Mimma Gallina, una delle massime autorità dell’organizzazione teatrale italiana sin dagli anni ’70, ancora attiva nelle Buone Pratiche del Teatro insieme a Oliviero Ponte di Pino, afferma in un’intervista di aprile 2018 al critico teatrale Andrea Porcheddu «Vivere del lavoro di attore oggi, per un giovane è quasi impossibile, ma anche per attori già affermati può essere molto difficile: per la contrazione del mercato, delle risorse pubbliche e delle modalità di gestire entrambi, certo, ma forse anche per l’ evoluzione della funzione del teatro nello spazio della cultura […]. L’importante è sostenere e difendere le specificità del lavoro nello spettacolo, che richiede tempi di studio individuale, ricerca, formazione continua.»
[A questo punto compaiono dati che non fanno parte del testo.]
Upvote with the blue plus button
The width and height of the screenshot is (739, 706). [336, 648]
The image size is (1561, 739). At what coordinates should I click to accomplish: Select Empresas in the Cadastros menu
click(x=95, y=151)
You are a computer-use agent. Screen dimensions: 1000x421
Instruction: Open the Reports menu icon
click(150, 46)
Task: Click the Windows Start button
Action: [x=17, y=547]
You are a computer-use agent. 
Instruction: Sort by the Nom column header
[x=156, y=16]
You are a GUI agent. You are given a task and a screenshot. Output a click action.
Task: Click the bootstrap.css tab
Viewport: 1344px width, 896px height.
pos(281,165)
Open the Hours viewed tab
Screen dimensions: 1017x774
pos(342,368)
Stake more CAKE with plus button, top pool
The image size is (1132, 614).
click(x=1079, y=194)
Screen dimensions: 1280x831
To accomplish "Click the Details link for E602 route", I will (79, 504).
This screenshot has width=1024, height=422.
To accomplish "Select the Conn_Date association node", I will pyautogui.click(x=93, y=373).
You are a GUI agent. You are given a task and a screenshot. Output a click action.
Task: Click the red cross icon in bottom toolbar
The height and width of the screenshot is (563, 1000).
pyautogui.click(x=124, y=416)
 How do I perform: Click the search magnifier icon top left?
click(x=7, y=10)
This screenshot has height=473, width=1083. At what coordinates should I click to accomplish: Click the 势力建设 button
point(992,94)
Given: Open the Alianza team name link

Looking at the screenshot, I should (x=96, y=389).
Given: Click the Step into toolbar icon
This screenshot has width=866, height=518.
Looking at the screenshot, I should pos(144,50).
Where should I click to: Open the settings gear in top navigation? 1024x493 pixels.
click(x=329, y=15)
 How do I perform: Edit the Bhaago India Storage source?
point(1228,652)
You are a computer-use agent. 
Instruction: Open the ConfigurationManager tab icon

Come Telemaco in “O Disse A TE” anche il teatro italiano si ritrova abbandonato, in attesa e forse senza speranza, e come moltissimi spettacoli di qualità, anche “O Disse A TE” rischia oggi in Italia di rimanere senza un futuro. Ma grazie a “O Disse A TE”, attraverso la ricerca di Chiara Lombardo e Giulia Bavelloni, all’interpretazione di Fabrizio Stasia, allo studio di Massimo Recalcati, si arriva, quasi inciampandoci a Goethe, chiosato da Freud, "Ciò che avete ereditato dai vostri padri, riguadagnatevelo, in modo da poterlo possedere". Noi nel frattempo cerchiamo di produrci le armi per tornare a conquistare le nostre eredità e accettiamo di essere orfani per tornare ad avere le stesse opportunità di chi c’era prima di noi.